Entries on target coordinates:
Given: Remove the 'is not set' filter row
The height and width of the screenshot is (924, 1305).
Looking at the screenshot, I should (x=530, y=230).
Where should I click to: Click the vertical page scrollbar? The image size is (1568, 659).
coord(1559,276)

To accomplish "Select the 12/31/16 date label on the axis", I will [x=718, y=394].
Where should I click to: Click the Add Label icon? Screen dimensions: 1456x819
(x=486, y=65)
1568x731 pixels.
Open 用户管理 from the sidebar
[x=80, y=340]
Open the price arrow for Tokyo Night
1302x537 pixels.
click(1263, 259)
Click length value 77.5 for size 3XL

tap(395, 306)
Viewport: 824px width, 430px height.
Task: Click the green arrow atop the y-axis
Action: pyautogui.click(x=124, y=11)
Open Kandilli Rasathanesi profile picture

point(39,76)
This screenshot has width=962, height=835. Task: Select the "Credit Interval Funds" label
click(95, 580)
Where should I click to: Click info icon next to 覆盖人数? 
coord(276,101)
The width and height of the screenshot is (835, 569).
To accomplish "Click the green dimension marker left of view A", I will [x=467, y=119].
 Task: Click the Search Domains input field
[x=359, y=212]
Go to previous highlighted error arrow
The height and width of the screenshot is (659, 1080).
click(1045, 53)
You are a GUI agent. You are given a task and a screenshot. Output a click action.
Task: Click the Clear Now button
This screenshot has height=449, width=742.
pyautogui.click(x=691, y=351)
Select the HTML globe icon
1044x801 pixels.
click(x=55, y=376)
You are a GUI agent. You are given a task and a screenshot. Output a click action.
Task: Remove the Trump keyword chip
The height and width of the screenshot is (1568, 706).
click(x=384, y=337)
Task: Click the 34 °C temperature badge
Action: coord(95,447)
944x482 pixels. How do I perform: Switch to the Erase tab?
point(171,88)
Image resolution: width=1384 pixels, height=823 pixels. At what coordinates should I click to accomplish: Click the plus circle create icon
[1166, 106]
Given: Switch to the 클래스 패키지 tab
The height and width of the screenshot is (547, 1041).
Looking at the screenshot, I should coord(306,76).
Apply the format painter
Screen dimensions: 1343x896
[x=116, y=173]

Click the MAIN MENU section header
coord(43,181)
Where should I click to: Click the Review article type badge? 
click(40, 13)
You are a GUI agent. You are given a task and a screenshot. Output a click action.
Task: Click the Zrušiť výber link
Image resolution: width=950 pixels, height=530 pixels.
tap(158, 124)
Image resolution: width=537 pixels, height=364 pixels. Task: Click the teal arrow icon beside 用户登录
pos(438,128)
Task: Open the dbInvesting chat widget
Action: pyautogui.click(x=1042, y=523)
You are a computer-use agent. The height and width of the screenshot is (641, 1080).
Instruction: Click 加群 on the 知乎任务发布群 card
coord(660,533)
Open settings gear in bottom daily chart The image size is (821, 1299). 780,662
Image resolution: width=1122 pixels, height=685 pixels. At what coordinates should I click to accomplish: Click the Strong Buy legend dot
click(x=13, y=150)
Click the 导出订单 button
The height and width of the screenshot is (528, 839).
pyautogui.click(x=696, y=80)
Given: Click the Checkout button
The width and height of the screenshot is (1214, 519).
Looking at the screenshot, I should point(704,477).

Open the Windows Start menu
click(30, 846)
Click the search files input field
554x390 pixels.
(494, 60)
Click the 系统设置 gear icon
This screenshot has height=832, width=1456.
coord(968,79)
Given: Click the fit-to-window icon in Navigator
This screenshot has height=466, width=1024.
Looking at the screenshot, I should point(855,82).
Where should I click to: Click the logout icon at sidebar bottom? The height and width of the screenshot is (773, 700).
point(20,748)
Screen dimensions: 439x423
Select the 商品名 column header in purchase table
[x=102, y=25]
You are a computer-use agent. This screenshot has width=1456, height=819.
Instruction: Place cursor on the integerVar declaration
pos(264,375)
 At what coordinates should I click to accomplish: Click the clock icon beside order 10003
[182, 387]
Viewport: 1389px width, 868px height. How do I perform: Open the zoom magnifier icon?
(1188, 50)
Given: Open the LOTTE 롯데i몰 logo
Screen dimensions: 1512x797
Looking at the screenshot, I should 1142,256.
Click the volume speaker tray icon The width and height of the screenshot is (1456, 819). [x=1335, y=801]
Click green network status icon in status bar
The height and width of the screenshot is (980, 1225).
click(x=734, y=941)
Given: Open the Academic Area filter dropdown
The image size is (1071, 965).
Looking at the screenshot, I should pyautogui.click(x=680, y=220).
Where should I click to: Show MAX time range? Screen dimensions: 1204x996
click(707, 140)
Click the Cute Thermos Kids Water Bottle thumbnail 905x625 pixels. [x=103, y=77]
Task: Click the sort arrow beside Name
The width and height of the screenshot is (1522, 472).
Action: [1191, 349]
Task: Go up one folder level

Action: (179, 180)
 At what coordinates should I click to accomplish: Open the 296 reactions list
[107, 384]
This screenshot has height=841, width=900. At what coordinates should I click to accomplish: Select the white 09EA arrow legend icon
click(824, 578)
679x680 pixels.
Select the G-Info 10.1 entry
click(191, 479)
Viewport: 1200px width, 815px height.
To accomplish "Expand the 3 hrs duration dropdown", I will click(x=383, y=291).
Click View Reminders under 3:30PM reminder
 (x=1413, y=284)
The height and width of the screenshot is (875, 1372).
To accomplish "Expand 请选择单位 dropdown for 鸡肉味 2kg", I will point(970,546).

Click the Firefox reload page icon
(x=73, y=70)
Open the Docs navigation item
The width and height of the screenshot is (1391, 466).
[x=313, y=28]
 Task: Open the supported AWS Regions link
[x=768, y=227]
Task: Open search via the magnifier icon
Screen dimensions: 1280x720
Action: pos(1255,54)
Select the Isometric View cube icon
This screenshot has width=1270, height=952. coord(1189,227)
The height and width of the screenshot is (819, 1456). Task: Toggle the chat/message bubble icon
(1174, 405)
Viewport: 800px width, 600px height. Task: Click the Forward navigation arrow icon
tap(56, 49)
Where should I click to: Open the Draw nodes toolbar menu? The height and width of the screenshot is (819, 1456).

> **Objective**
Update the material above by replacing each "Where should I click to" with "Where do I click to", leaving everything else unchanged.

> **Task output**
Given: Remove the 'is not set' filter row
The height and width of the screenshot is (924, 1305).
Looking at the screenshot, I should (x=530, y=230).
Where do I click to: Click the vertical page scrollbar? The image size is (1568, 659).
coord(1559,276)

To accomplish "Select the 12/31/16 date label on the axis", I will [x=718, y=394].
Where do I click to: Click the Add Label icon? Screen dimensions: 1456x819
(x=486, y=65)
1568x731 pixels.
Open 用户管理 from the sidebar
[x=80, y=340]
Open the price arrow for Tokyo Night
1302x537 pixels.
click(1263, 259)
Click length value 77.5 for size 3XL

tap(395, 306)
Viewport: 824px width, 430px height.
Task: Click the green arrow atop the y-axis
Action: pyautogui.click(x=124, y=11)
Open Kandilli Rasathanesi profile picture

point(39,76)
This screenshot has width=962, height=835. Task: Select the "Credit Interval Funds" label
click(95, 580)
Where do I click to: Click info icon next to 覆盖人数? 
coord(276,101)
The width and height of the screenshot is (835, 569).
To accomplish "Click the green dimension marker left of view A", I will [x=467, y=119].
 Task: Click the Search Domains input field
[x=359, y=212]
Go to previous highlighted error arrow
The height and width of the screenshot is (659, 1080).
click(1045, 53)
You are a GUI agent. You are given a task and a screenshot. Output a click action.
Task: Click the Clear Now button
This screenshot has height=449, width=742.
pyautogui.click(x=691, y=351)
Select the HTML globe icon
1044x801 pixels.
click(x=55, y=376)
You are a GUI agent. You are given a task and a screenshot. Output a click action.
Task: Remove the Trump keyword chip
The height and width of the screenshot is (1568, 706).
click(x=384, y=337)
Task: Click the 34 °C temperature badge
Action: coord(95,447)
944x482 pixels. How do I perform: Switch to the Erase tab?
point(171,88)
Image resolution: width=1384 pixels, height=823 pixels. At what coordinates should I click to accomplish: Click the plus circle create icon
[1166, 106]
Given: Switch to the 클래스 패키지 tab
The height and width of the screenshot is (547, 1041).
Looking at the screenshot, I should coord(306,76).
Apply the format painter
Screen dimensions: 1343x896
[x=116, y=173]

Click the MAIN MENU section header
coord(43,181)
Where do I click to: Click the Review article type badge? 
click(40, 13)
You are a GUI agent. You are given a task and a screenshot. Output a click action.
Task: Click the Zrušiť výber link
Image resolution: width=950 pixels, height=530 pixels.
tap(158, 124)
Image resolution: width=537 pixels, height=364 pixels. Task: Click the teal arrow icon beside 用户登录
pos(438,128)
Task: Open the dbInvesting chat widget
Action: pyautogui.click(x=1042, y=523)
You are a computer-use agent. The height and width of the screenshot is (641, 1080).
Instruction: Click 加群 on the 知乎任务发布群 card
coord(660,533)
Open settings gear in bottom daily chart The image size is (821, 1299). 780,662
Image resolution: width=1122 pixels, height=685 pixels. At what coordinates should I click to accomplish: Click the Strong Buy legend dot
click(x=13, y=150)
Click the 导出订单 button
The height and width of the screenshot is (528, 839).
pyautogui.click(x=696, y=80)
Given: Click the Checkout button
The width and height of the screenshot is (1214, 519).
Looking at the screenshot, I should point(704,477).

Open the Windows Start menu
click(30, 846)
Click the search files input field
554x390 pixels.
(494, 60)
Click the 系统设置 gear icon
This screenshot has height=832, width=1456.
coord(968,79)
Given: Click the fit-to-window icon in Navigator
This screenshot has height=466, width=1024.
Looking at the screenshot, I should point(855,82).
Where do I click to: Click the logout icon at sidebar bottom? The height and width of the screenshot is (773, 700).
point(20,748)
Screen dimensions: 439x423
Select the 商品名 column header in purchase table
[x=102, y=25]
You are a computer-use agent. This screenshot has width=1456, height=819.
Instruction: Place cursor on the integerVar declaration
pos(264,375)
 At what coordinates should I click to accomplish: Click the clock icon beside order 10003
[182, 387]
Viewport: 1389px width, 868px height. How do I perform: Open the zoom magnifier icon?
(1188, 50)
Given: Open the LOTTE 롯데i몰 logo
Screen dimensions: 1512x797
Looking at the screenshot, I should 1142,256.
Click the volume speaker tray icon The width and height of the screenshot is (1456, 819). [x=1335, y=801]
Click green network status icon in status bar
The height and width of the screenshot is (980, 1225).
click(x=734, y=941)
Given: Open the Academic Area filter dropdown
The image size is (1071, 965).
Looking at the screenshot, I should pyautogui.click(x=680, y=220).
Where do I click to: Show MAX time range? Screen dimensions: 1204x996
click(707, 140)
Click the Cute Thermos Kids Water Bottle thumbnail 905x625 pixels. [x=103, y=77]
Task: Click the sort arrow beside Name
The width and height of the screenshot is (1522, 472).
Action: [1191, 349]
Task: Go up one folder level

Action: (179, 180)
 At what coordinates should I click to accomplish: Open the 296 reactions list
[107, 384]
This screenshot has height=841, width=900. At what coordinates should I click to accomplish: Select the white 09EA arrow legend icon
click(824, 578)
679x680 pixels.
Select the G-Info 10.1 entry
click(191, 479)
Viewport: 1200px width, 815px height.
To accomplish "Expand the 3 hrs duration dropdown", I will click(x=383, y=291).
Click View Reminders under 3:30PM reminder
 (x=1413, y=284)
The height and width of the screenshot is (875, 1372).
To accomplish "Expand 请选择单位 dropdown for 鸡肉味 2kg", I will point(970,546).

Click the Firefox reload page icon
(x=73, y=70)
Open the Docs navigation item
The width and height of the screenshot is (1391, 466).
[x=313, y=28]
 Task: Open the supported AWS Regions link
[x=768, y=227]
Task: Open search via the magnifier icon
Screen dimensions: 1280x720
Action: pos(1255,54)
Select the Isometric View cube icon
This screenshot has width=1270, height=952. coord(1189,227)
The height and width of the screenshot is (819, 1456). Task: Toggle the chat/message bubble icon
(1174, 405)
Viewport: 800px width, 600px height. Task: Click the Forward navigation arrow icon
tap(56, 49)
Where do I click to: Open the Draw nodes toolbar menu? The height and width of the screenshot is (819, 1456).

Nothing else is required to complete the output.